### 依頼内容 1
以下の仕事場についての文章を、「曰く、自分は本当にそうしてよ」を含むところから始め、「くなる、という不便さもある。」で終わるまで書き改めてください。その際、「格安のいい物件」を「手頃な物件」に置き換えてください。
### 依頼内容 2
以下の仕事場についての文章で、アート・ディレクターの後輩は、同業者と事務所を借りることを勧めています。その理由を1〜3文で説明してください。
### 依頼内容 3
以下の仕事場についての文章について、次の問いに答えてください。
(a) 筆者の自宅の仕事部屋は、何で埋まっていますか。
(b) 鈴木淳史は、どのラジオ番組で、何曜日のパーソナリティーを務めていますか。
(c) 鈴木淳史が出版社の大阪支社とかつて結んでいた契約は、終わってからどのくらい経っていますか。

### 本文
仕事場がほしい
仕事場がほしい。
という思いに、ここ数ヵ月、かられ続けている。
理性的に考えれば、まったく必要ないことはわかっている。純粋に仕事をするためだけの部屋が自宅にあるし。その部屋、PC2台、ターンテーブル、CDJ、スピーカー、レコード、CD、本などで埋まっていて、10代の頃の自分が見たら狂喜するだろうなあと思うような「俺の城」状態だし。
で、場所もまったく不便ではない。こんなに税金取られるんなら、もっと経費を使った方がいいから部屋を借りる、というのならわかるが、あいにくそこまで稼いでいるわけでもない。
要は「事務所がある」という状態に憧れているだけなのだった。
同じ会社から独立した、アート・ディレクターの後輩……いや、社歴的には後輩だけど、フリーとしては先輩か、まあとにかく、彼女は、フリーの同業者たちと3人で事務所を借りている。
曰く、自分は本当にそうしてよかったと思っている、お勧めする、と。フリーになって最初の2年くらいは、自宅でひとりで仕事をしていたんだけど、気がつくと3日誰ともしゃべっていませんでした、みたいなことになっていたりして、まあ、煮詰まる、と。
という意味でも、仕事場に誰かいる方がいいし、作ってみたデザインをパッと誰かに見てもらって「どうかなあこれ?」と意見をきいたりできるのが、とても助かる、と。
でまた、格安のいい物件を見つけており、月々の負担はほんの数万円だという。
そうか。いいなあ。と思うが、自分の場合、逆で、誰かとシェアすると、却って煮詰まりそうな気もする。仕事場に通う、という行為が気持ちが切り替わっていい、自宅だと気が散ったりダラダラしたりしてしまうけど、通えば「さあ働くぞ」というモードになれる、というのはありそうだけど、逆に「洗濯機を回しながら仕事」みたいなことができなくなる、という不便さもある。
あと、ライターの場合、よっぽど稼いでないと仕事場なんて持ってはいけない気がする、というのが、いちばん大きいか。その月の収入はその月が終わってみないとわからない、めちゃめちゃ浮き草稼業なので。
しかし。知人のライターである、関西在住・ABCラジオ『よなよな』木曜パーソナリティーの鈴木淳史、どうやら仕事場があるようなのだ。
ラジオを聴いていると「そのあとちょっと仕事場寄ってさ」などと、ちょいちょい「仕事場」という言葉が出て来る。おい。マジか。「ラジオを始めて以来収入が右肩下がり」みたいなことをよく言っているくせに、仕事場の家賃、払えてるのか。
というか、そもそもきみ、芦屋の実家でお母さんとふたり暮らしじゃないか。仕事場を借りる前に家を借りろよ。大きなお世話か、そんなことは。
でも不思議だったので、会った時に訊いてみた。
仕事場、自分で借りているわけではないという。彼の言う「仕事場」とは、以前に契約だか業務委託だかで常勤で仕事をしていた、某出版社の大阪支社の編集部だという。契約はとうに終わっているんだけど、今でもよく出入りしては、机とPCを借りて原稿仕事をしているという。
ええと、その契約は、いつ終わったの?
「もう6年くらい経ちますかね」
ありえん。

### 以下の資料
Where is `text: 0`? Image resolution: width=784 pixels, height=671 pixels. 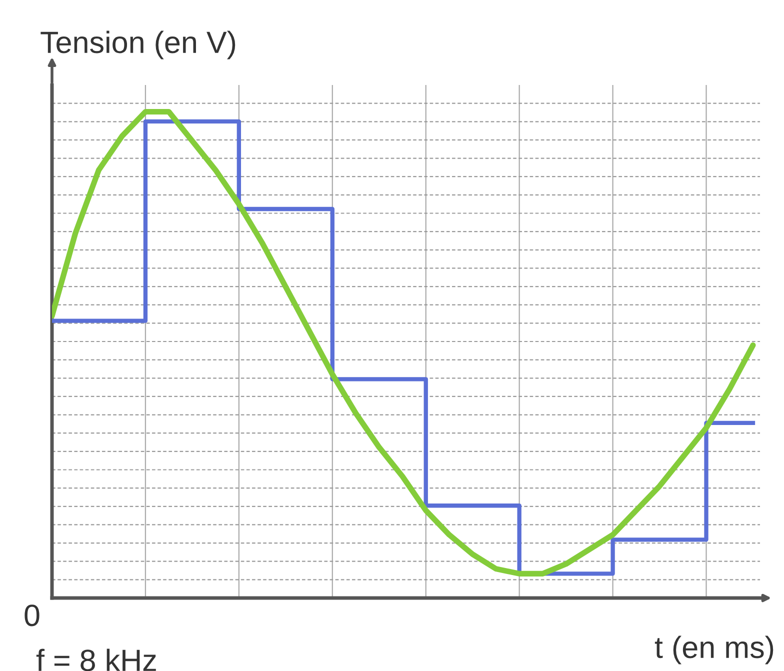
text: 0 is located at coordinates (32, 615).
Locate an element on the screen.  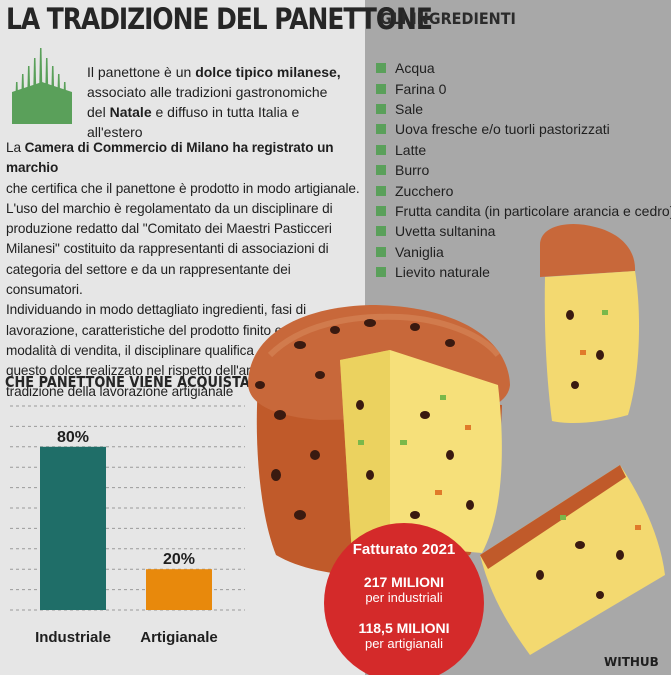
chart-title: CHE PANETTONE VIENE ACQUISTATO is located at coordinates (137, 382).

### 回答欄 1
曰く、自分は本当にそうしてよかったと思っている、お勧めする、と。フリーになって最初の2年くらいは、自宅でひとりで仕事をしていたんだけど、気がつくと3日誰ともしゃべっていませんでした、みたいなことになっていたりして、まあ、煮詰まる、と。
という意味でも、仕事場に誰かいる方がいいし、作ってみたデザインをパッと誰かに見てもらって「どうかなあこれ?」と意見をきいたりできるのが、とても助かる、と。
でまた、手頃な物件を見つけており、月々の負担はほんの数万円だという。
そうか。いいなあ。と思うが、自分の場合、逆で、誰かとシェアすると、却って煮詰まりそうな気もする。仕事場に通う、という行為が気持ちが切り替わっていい、自宅だと気が散ったりダラダラしたりしてしまうけど、通えば「さあ働くぞ」というモードになれる、というのはありそうだけど、逆に「洗濯機を回しながら仕事」みたいなことができなくなる、という不便さもある。

### 回答欄 2
フリーになってから2年ほど、自宅でひとりで仕事をしていました。その間に3日も誰ともしゃべらないようなことがあり、煮詰まってしまったからです。また、仕事場に誰かいれば、作ったデザインをすぐに見てもらって意見をきけるので、とても助かるからです。

### 回答欄 3
(a) PC2台、ターンテーブル、CDJ、スピーカー、レコード、CD、本などで埋まっています。
(b) ABCラジオ『よなよな』の木曜パーソナリティーです。
(c) 6年くらい経っています。